What we could find next is the number of connected components in our graph. Ideally, we should have one big connected component, meaning we can always find a path from one movie to another in our list. But is this the case? Let’s find out:
components = list(nx.connected_components(G))
>>> print("Connected components sizes:", list(map(len, components)))
Connected components sizes: [262, 5, 40, 4, 3, 3, 3]

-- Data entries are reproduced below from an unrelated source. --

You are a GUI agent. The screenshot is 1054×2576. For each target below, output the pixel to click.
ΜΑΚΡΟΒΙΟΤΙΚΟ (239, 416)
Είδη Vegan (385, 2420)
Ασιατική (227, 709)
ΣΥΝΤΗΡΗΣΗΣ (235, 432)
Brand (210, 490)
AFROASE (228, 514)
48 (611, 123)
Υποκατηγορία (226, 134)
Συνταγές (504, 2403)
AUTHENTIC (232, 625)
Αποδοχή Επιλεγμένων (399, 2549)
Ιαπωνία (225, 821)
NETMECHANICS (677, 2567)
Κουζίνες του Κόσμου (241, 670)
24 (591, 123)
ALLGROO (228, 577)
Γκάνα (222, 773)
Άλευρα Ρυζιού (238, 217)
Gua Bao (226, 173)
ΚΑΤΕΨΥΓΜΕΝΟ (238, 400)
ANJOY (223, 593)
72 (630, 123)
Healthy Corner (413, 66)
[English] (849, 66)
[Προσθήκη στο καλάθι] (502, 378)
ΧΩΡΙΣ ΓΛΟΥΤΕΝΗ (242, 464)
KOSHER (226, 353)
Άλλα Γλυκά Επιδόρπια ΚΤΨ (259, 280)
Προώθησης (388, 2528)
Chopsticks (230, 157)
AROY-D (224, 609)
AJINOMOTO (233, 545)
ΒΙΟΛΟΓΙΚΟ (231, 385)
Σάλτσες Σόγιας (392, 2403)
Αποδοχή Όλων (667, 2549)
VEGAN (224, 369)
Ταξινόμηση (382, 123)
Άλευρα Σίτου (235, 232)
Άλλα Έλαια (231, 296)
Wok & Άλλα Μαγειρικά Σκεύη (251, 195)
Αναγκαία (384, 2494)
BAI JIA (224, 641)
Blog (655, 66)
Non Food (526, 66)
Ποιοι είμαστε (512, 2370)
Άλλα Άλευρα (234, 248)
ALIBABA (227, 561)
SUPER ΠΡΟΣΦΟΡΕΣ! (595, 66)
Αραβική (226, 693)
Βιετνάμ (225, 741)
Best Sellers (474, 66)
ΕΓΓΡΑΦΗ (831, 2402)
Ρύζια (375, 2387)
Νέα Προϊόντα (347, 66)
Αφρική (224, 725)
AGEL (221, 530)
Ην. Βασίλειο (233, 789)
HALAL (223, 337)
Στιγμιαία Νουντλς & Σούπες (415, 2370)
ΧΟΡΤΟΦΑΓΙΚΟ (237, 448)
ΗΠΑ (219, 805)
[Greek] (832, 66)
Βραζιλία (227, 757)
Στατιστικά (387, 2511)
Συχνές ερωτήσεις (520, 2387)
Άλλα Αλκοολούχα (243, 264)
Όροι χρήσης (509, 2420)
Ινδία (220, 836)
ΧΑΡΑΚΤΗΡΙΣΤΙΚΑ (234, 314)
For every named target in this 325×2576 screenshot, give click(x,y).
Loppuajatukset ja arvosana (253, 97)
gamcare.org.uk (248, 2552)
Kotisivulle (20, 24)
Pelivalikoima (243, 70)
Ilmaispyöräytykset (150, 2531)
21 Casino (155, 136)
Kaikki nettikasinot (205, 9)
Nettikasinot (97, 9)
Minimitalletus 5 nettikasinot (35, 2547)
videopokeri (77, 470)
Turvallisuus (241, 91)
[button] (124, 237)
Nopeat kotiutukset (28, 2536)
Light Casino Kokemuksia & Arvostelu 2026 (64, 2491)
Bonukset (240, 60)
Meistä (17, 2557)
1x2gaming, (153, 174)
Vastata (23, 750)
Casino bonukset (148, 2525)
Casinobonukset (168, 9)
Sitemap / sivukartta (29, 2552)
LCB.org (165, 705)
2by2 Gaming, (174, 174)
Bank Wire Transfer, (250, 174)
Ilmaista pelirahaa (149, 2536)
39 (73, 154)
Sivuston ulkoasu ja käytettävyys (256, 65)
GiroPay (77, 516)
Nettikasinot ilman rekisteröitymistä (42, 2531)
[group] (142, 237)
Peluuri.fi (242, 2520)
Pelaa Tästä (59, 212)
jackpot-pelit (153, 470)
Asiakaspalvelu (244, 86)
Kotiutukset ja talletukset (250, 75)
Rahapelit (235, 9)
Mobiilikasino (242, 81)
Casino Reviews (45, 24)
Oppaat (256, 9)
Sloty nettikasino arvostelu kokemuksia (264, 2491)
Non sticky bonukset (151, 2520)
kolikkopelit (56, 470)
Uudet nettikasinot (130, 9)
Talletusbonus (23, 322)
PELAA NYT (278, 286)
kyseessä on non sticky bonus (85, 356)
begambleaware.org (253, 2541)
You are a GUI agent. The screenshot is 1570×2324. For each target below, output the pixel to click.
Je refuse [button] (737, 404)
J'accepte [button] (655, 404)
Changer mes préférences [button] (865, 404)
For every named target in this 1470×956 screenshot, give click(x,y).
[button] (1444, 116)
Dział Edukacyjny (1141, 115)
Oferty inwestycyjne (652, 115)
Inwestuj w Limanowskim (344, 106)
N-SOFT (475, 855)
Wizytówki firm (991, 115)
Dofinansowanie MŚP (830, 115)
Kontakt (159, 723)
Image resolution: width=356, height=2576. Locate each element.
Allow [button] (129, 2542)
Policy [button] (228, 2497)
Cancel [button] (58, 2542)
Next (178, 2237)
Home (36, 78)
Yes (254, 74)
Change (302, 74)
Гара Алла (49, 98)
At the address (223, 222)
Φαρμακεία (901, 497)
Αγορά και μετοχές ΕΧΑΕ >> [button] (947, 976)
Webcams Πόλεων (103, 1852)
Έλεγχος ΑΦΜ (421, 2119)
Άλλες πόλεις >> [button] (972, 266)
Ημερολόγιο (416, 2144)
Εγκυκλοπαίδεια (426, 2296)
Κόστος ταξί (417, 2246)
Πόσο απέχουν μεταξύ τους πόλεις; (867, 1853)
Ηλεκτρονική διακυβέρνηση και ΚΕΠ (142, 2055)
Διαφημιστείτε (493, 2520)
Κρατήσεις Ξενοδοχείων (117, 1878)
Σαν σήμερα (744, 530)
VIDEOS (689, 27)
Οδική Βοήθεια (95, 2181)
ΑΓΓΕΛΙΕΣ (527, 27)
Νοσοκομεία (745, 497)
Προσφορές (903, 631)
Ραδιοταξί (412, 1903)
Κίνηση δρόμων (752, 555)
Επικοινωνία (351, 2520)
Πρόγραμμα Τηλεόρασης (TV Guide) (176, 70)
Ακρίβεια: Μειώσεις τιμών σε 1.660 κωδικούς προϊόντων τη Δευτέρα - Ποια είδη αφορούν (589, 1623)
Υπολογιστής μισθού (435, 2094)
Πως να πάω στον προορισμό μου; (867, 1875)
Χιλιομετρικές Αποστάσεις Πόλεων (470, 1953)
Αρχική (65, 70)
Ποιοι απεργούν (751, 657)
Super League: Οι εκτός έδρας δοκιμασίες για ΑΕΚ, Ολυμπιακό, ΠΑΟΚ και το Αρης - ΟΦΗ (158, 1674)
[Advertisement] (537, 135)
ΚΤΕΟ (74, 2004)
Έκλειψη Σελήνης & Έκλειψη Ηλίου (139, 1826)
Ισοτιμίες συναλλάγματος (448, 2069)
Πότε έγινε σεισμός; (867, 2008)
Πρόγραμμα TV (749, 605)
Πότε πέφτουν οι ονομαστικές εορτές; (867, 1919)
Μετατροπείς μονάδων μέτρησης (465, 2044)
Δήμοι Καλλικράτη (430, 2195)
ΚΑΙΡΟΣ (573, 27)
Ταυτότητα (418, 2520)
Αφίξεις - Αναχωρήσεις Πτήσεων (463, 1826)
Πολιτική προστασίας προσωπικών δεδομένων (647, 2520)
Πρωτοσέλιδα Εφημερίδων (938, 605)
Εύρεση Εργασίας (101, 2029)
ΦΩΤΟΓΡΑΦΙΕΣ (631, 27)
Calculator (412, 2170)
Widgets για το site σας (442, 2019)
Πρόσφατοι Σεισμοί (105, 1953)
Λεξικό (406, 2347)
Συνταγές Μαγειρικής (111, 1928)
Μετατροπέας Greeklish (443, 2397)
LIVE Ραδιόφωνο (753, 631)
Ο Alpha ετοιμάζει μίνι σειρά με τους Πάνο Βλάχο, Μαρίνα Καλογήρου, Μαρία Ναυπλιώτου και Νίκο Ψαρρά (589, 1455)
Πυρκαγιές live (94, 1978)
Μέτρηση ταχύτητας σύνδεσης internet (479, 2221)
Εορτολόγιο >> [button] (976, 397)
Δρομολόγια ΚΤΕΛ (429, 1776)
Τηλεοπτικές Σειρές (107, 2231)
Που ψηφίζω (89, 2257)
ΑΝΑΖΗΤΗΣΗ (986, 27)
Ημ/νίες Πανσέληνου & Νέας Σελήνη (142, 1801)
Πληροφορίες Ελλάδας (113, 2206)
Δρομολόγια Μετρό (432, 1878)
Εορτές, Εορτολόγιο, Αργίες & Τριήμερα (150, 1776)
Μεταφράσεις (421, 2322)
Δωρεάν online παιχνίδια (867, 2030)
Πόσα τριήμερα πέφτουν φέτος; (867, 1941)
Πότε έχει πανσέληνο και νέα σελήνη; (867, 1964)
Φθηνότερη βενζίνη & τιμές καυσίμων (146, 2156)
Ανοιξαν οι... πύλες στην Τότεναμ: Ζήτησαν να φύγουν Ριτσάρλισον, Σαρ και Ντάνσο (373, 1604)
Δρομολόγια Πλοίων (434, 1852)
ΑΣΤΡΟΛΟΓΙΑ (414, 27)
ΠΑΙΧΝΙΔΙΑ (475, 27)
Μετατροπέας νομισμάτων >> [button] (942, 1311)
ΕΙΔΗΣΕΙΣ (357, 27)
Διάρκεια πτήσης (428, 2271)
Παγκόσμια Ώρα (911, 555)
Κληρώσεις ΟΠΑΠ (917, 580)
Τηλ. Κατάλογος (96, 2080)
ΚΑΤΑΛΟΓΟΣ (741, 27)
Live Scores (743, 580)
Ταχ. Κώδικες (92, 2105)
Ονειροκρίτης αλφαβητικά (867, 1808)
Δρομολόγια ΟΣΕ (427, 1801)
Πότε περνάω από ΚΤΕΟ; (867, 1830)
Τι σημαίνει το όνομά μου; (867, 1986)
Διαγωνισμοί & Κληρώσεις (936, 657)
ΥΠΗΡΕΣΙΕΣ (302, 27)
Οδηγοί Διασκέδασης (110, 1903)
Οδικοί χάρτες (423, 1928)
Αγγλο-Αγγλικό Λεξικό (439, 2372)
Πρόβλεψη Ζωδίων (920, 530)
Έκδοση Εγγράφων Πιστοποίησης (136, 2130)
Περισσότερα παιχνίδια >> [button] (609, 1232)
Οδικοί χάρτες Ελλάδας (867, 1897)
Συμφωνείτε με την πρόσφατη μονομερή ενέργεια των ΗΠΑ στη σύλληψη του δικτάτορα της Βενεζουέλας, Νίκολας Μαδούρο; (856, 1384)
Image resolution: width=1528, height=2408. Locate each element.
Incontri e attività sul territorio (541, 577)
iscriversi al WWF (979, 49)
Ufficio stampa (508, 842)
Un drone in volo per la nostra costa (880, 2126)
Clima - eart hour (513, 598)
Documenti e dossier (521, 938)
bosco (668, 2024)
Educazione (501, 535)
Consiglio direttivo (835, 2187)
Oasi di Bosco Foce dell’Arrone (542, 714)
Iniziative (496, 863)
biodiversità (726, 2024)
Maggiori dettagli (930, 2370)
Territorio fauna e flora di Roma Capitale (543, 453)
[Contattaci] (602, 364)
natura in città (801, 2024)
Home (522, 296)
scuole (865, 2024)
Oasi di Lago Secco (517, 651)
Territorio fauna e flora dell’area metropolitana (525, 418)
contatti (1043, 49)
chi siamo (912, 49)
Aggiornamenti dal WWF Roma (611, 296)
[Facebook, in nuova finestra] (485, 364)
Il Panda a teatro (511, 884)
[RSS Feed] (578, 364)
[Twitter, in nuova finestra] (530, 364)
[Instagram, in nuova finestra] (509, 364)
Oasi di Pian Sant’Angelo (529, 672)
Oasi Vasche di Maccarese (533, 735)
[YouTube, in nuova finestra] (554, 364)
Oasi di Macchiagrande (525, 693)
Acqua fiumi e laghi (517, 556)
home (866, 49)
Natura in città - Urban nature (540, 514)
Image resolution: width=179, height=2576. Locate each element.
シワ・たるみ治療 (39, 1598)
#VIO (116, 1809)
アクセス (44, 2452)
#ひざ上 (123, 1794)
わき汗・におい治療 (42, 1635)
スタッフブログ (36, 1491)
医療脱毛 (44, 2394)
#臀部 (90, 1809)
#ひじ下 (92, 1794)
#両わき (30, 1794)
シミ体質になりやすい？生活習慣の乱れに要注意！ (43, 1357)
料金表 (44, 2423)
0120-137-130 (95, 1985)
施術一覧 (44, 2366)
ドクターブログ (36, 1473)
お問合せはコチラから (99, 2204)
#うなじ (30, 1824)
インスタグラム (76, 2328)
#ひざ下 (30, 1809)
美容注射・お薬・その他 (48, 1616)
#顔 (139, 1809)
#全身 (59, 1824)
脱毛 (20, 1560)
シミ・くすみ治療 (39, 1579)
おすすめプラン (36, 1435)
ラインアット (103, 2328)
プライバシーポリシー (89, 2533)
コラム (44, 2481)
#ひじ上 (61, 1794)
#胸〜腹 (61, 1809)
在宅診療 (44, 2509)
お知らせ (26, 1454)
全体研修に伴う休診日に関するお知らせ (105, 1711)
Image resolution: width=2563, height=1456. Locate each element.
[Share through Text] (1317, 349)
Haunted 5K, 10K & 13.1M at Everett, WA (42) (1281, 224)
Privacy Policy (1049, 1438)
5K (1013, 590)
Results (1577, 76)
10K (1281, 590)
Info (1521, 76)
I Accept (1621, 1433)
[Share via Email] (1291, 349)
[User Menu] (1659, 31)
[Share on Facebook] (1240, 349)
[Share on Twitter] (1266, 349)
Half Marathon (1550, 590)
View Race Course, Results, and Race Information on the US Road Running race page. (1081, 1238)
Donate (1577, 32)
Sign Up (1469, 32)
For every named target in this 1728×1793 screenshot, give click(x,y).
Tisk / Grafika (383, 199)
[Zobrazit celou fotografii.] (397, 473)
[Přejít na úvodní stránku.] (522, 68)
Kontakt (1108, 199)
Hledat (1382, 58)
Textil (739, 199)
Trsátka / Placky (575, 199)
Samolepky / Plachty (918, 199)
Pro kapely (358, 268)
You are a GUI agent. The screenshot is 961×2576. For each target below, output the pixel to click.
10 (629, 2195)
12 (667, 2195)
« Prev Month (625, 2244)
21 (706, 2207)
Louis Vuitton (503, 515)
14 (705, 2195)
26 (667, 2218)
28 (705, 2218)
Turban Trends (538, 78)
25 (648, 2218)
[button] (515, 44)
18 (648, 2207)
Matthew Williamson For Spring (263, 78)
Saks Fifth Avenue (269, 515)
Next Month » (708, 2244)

So, we have one very large component, where the majority of our nodes is located, and one of a smaller size. Then we have a few very small components. Let’s see what they contain:
>>> components[1]
{'High and Low',
'Rashomon',
'Seven Samurai',
'Toshirô Mifune',
'Yojimbo'}
>>> components[3]
{'Arnold Schwarzenegger',
'Linda Hamilton',
'Terminator 2: Judgment Day',
'The Terminator'}
>>> components[4]
{'Citizen Kane', 'Orson Welles', 'The Third Man'}
>>> components[5]
{'John Cleese',
'Monty Python and the Holy Grail',
"Monty Python's Life of Brian"}
>>> components[6]
{'Hacksaw Ridge', 'Into the Wild', 'Vince Vaughn'}
So, we have an “Akira Kurosawa” component, a “Terminator” series component, an “Orson Welles” component, a “Monty Python” component, and a “Vince Vaughn” component. Since all of them are very small we can disregard them. Then we are left with only two interesting components. Let’s look closer at a few random nodes from the smaller one:
import random
>>> list(random.sample(components[2], 10))
['Clark Gable',
'Cinema Paradiso',
'The Gold Rush',
'Kirk Douglas',
'The Great Dictator',
'Charles Chaplin',
'Marlene Dietrich',
'Rear Window',
'Witness for the Prosecution',
'Vertigo']
Well, it seems that the smaller components consist mostly of oldies and classics, while the bigger component mostly of modern movies. This can be interesting because we are going to generate different quizzes per component.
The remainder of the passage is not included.